What is needed:
Can you return, word for word, the stretch of the substring search write-up below, starting at "- The literal" and ending at "Automobiles coding scheme."?
##### Extract to read #####
Substring Algorithm Implementation Details
Search based on a \"*some sub-string here*\". Functions much like the Java String.indexOf method. This requires two indexed fields to manage this without significant overhead. One field is the tokenized property value which causes no extra indexing, the other is reversed which requires an extra indexed field.
Algorithm:
The contains search has the following characteristics:
- This search is case in-sensitive.
- Only searches on the property value and literal property value.
- The literal property part of the query is boosted by 50. This gives a literal match priority.
- Performs a wildcardQuery
- Lowercase and special characters removed during query parser parse.
- Parsing is done with Lucene's StandardAnalyzer.
Example of use:
The following examples are based on the Automobiles coding scheme.
Example 1:
Search string: graph
Lucene query: +propertyValue:*graph* literal_propertyValue:graph^50.0
Complete query:
- +*:* +(entityType:concept)
- +*:* +isAnonymous:F
- +*:* +(+propertyValue:*graph* literal_propertyValue:graph^50.0) +(propertyType:presentation)
Result: 1 result
- entity code: NoRelationsConcept
- entity description: A concept for testing Graph Building on Concepts with no relations
Example 2:
Search string: graph building on
Lucene query: +spanNear([mask(spanWildcardQuery(reverse_propertyValue:hparg*)) as propertyValue, mask(propertyValue:building) as propertyValue, mask(spanWildcardQuery(propertyValue:on*)) as propertyValue], 0, true) ((+literal_propertyValue:graph +literal_propertyValue:building +literal_propertyValue:on)^50.0)
##### Information given #####
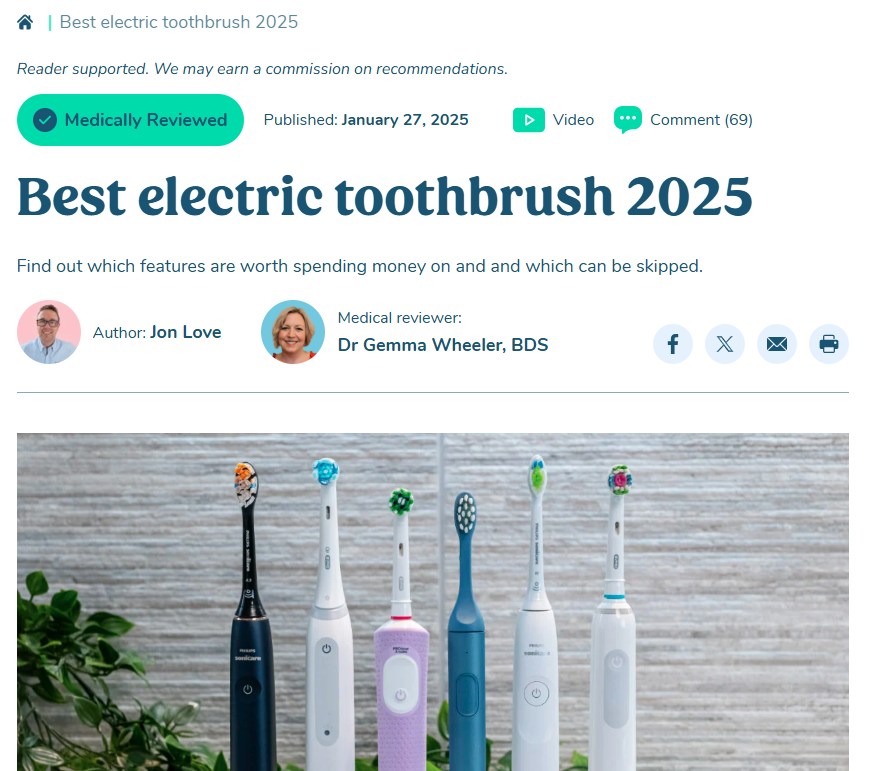Click the Medically Reviewed checkmark icon
874x771 pixels.
coord(45,120)
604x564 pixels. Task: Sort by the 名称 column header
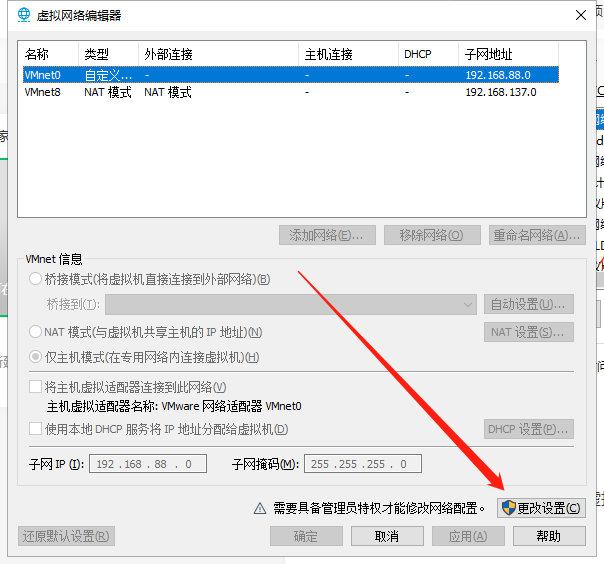tap(48, 54)
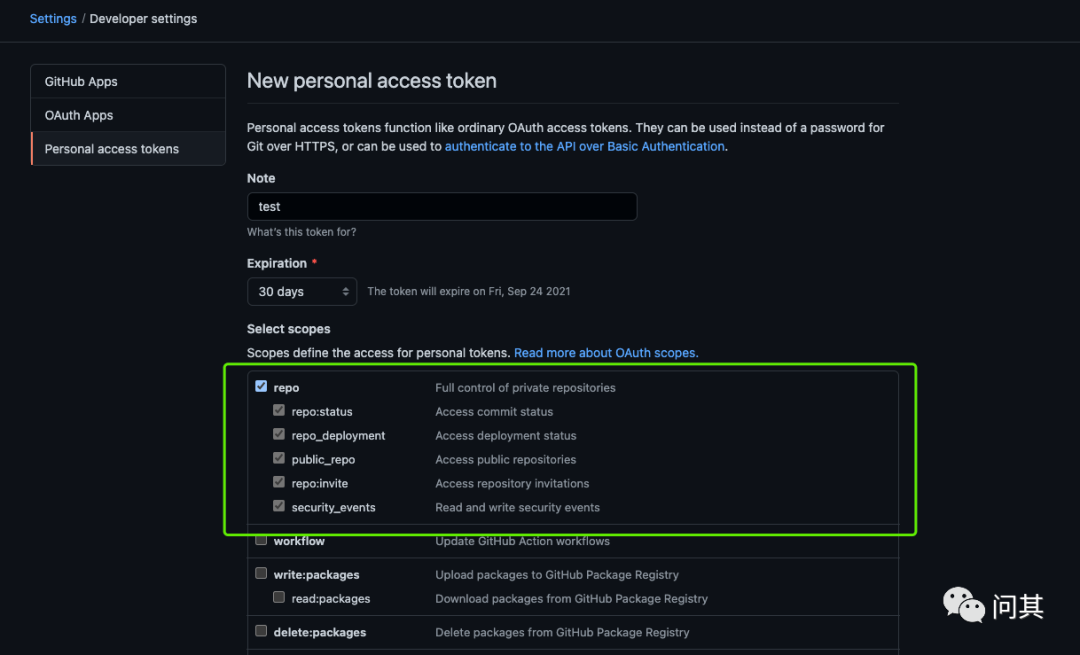
Task: Open Basic Authentication API link
Action: [x=584, y=146]
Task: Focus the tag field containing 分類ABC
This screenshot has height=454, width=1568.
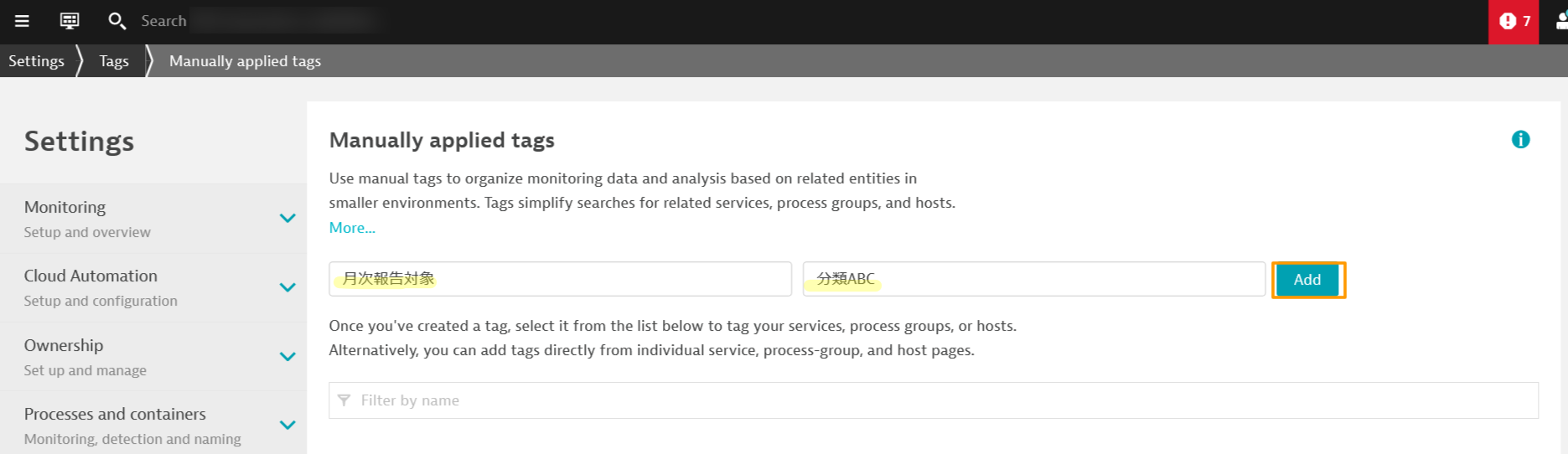Action: 1033,279

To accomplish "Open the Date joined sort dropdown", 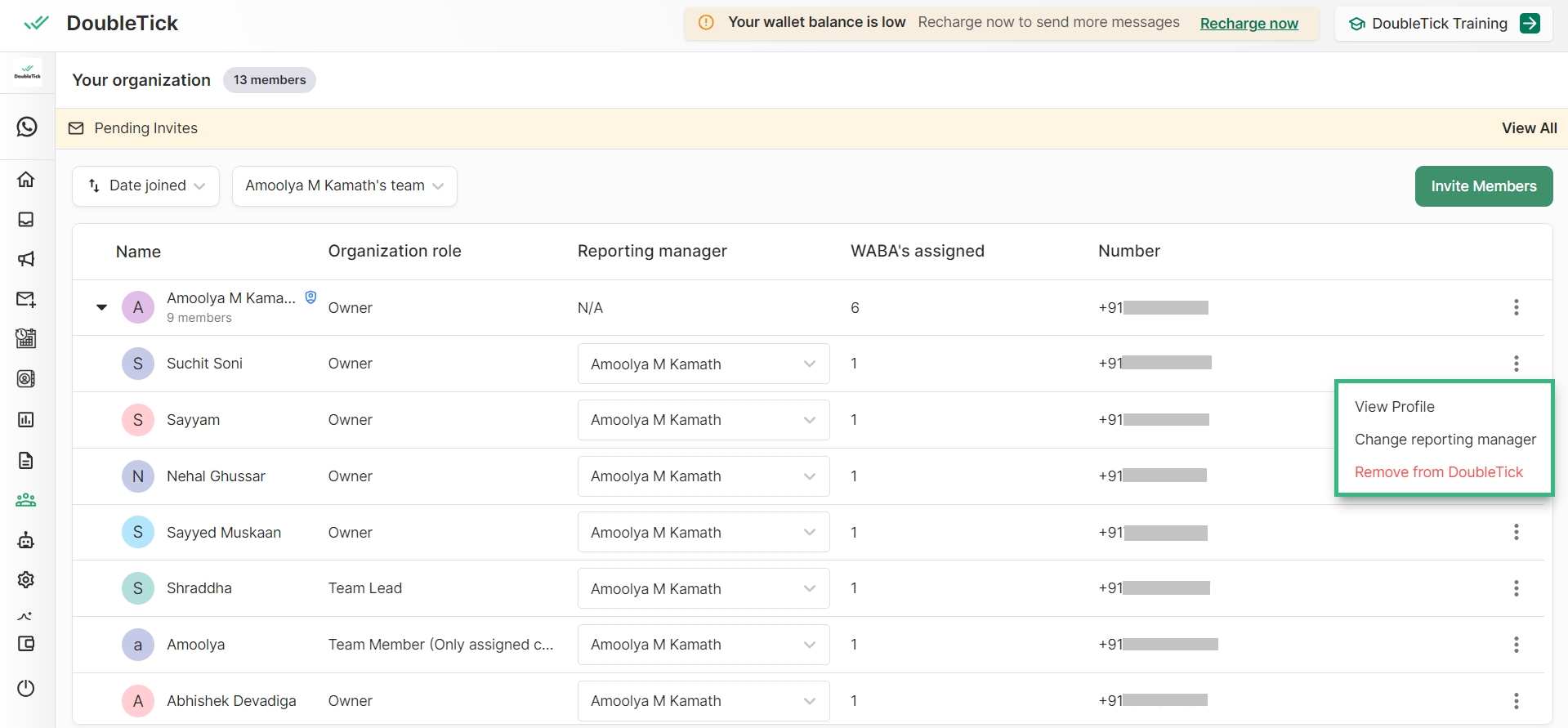I will 146,186.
#####
Answer to the exercise:
- The literal property part of the query is boosted by 50. This gives a literal match priority.
- Performs a wildcardQuery
- Lowercase and special characters removed during query parser parse.
- Parsing is done with Lucene's StandardAnalyzer.
Example of use:
The following examples are based on the Automobiles coding scheme.